(任务目标 a): 请把下方数据行中从含有“Given: Click the”的那一行起、到数据行结尾为止的各行整理成 JSON 字符串列表，每行对应一个字符串，空行不计入。

从第二小节到第三小节,就心理活动来说,是一个从现实到追忆的转折;就感情起伏来说,从懊恼到恍惚的发展。一直等到傍晚还没有等到湘夫人,湘君的心情显然已经绝望,然而眼下的绝望,更激起他对心上人的向往。于是他的心思就追随着湘夫人可能去的踪迹飞向了远方——醴水、沅江。眼下的绝望,更使她感到湘夫人的可爱,于是就使他联想到沅江、醴水岸边白芷、玉兰的美好、芳香。这是合乎一般心理活动规律的。因为一时的绝望并不等于心死。眼下的绝望更容易使人的心思倾向对往事的追思、回想。这是由于痛苦的心理,总是想在追思、回想中得到一些宽慰。所以当湘君的心情懊丧到极点的时候,他的心理活动就转向对过去与湘夫人在一起的情景的追忆。这个心理转折不仅是自然的,而且也把他的感情向前推进了一步。因为湘君的追忆,居然也有两个人在一起的快乐,但是又使他马上想到以往,“思公子兮未敢言”的情景,想到良机的错过,因而懊恼中又加上了追悔,忧伤中又增加了痛惜,于是,他的心神就难免恍恍惚惚了。后两句正是他神思中恍惚的写照。这两句用暮霭和流水来抒情。茫茫暮霭,昏暗低沉,无边无际,这正是当时湘君的心境。流水是无情的,不管人的痛苦还是欢乐,也不管你痛苦到何种程度,欢乐到何种程度,它总是那样不停地、缓慢地流淌着,人有情,水无情。这一反照更使湘君神志迷离,难以自恃。这样,诗歌写下去经过一个过渡,自然地进入一个梦幻境界。

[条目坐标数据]
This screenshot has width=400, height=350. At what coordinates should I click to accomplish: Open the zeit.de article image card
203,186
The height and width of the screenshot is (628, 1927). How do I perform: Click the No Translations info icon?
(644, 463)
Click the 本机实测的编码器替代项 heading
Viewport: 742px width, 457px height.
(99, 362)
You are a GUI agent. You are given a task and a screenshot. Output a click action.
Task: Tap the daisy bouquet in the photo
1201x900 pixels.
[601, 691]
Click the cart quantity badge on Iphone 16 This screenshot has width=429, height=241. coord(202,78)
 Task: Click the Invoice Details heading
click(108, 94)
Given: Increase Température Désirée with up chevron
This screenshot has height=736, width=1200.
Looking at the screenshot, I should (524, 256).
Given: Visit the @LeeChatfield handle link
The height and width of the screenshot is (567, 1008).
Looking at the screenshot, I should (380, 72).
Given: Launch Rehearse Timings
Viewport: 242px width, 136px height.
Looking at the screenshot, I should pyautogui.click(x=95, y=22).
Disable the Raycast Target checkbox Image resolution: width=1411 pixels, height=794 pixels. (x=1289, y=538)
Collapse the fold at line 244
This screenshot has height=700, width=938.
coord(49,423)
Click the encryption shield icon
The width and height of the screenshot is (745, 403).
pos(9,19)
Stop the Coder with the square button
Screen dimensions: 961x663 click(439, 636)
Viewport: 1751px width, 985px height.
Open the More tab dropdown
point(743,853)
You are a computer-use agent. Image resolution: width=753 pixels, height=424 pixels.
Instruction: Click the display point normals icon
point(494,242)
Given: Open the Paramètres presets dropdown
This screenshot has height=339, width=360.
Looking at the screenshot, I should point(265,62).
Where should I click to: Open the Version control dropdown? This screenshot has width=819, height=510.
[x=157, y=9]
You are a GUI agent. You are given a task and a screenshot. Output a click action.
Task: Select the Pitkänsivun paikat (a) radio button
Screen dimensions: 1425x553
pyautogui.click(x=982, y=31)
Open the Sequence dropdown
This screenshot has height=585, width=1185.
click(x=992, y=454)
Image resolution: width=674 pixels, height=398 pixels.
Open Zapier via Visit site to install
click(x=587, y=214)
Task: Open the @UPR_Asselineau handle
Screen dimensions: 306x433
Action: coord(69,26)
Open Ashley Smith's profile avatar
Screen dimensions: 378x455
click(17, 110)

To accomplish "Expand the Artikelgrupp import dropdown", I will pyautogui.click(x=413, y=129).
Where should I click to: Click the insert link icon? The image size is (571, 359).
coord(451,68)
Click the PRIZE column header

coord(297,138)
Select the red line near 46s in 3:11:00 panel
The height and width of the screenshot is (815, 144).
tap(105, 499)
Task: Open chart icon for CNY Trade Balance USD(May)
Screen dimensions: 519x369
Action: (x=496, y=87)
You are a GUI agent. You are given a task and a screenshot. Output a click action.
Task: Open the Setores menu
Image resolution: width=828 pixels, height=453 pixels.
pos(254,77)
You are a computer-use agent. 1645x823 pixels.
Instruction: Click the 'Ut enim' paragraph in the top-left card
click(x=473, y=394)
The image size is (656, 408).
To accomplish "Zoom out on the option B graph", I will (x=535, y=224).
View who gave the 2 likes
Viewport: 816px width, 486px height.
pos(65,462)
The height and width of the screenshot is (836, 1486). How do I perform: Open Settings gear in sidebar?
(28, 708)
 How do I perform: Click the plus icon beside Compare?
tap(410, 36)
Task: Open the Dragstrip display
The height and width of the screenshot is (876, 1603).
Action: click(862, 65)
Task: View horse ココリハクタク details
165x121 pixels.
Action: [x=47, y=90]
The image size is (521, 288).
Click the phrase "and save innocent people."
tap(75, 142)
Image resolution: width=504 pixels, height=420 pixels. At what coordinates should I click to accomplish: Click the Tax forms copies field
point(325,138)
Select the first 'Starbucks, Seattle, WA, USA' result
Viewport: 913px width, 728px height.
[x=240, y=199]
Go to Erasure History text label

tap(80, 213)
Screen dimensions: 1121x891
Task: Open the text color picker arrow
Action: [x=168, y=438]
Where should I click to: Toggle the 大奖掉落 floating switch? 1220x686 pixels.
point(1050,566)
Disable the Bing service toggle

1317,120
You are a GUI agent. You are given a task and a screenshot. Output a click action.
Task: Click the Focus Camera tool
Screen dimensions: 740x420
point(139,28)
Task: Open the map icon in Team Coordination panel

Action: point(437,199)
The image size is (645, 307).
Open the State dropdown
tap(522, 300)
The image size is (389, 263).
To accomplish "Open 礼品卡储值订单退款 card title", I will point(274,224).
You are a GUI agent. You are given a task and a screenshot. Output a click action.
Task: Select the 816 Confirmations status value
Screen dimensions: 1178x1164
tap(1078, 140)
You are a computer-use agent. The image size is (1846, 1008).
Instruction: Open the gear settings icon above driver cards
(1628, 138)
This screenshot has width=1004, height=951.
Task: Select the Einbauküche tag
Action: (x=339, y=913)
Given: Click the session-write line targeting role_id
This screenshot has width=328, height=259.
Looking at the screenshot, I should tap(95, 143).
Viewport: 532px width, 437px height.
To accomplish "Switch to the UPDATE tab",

(任务目标 b): 请接着上面分析湘君心理转折的那段评析文字往下续写。

(最终结果 a):
[
  "Given: Click the session-write line targeting role_id",
  "This screenshot has width=328, height=259.",
  "Looking at the screenshot, I should tap(95, 143).",
  "Viewport: 532px width, 437px height.",
  "To accomplish \"Switch to the UPDATE tab\","
]

(最终结果 b):
第四小节,是承上启下过渡段。
“食”:动词,指的是吃东西。“水裔”:水边。麋鹿为什么不在外面草地上吃草,跑到庭院中来吃东西?蛟龙为什么不深藏水底而跑到了岸边?这两句与第二段中的“鸟何萃兮蘋中,罾何为兮水上”是同形式、同内容,都是通过对比联想的假设景象,来比况当时湘君赴约不遇的处境,具体的心理活动过程。这种同形式、同内容的语句的重复出现,是一种强调,就像乐曲中反复出现的主旋律一样,体现了湘君当时的主要心理状态。从结构上说,这两句是承上,可以说是前几小节所表现的基本思想情绪。“江皋”:江岸。“澨”:水边。“佳人”:指湘夫人。“召予”:召唤我。“驾”:指马车。“腾”:飞腾。“将”:两种解释:一是作动词,驾驭。“将腾驾”就是驾驭着飞腾的马车。一是解释为将要(副词),“将腾驾”即将要驾着飞腾的马车。把上下文联系起来看,腾驾只是要准备这样做的,还不是现实。所以还是解释为将要好。“偕逝”:一齐飞逝,一起远走高飞,即比翼双飞。“朝驰余马”两句,是湘君回忆他急急忙忙来赴约时的情景。“朝驰”与“夕济”相对,显示湘君日夜兼程。“江皋”与“西澨”并列,以显示他跨过了一道道的江河,来到约会地点。上下句同义反复,联翩而至,造成一种风驰电掣的情绪,体现了湘君紧赶慢赶急切兴奋的心情。为什么那样急切而兴奋哪?因为他心中萦绕着一个美好的憧憬,这憧憬即“听说湘夫人召我去约会,并且要同我一起驾着飞腾的马车远走高飞,去过那相亲相爱、美满幸福的生活”。显然这后两句已经开始进入想象中的理想境界了。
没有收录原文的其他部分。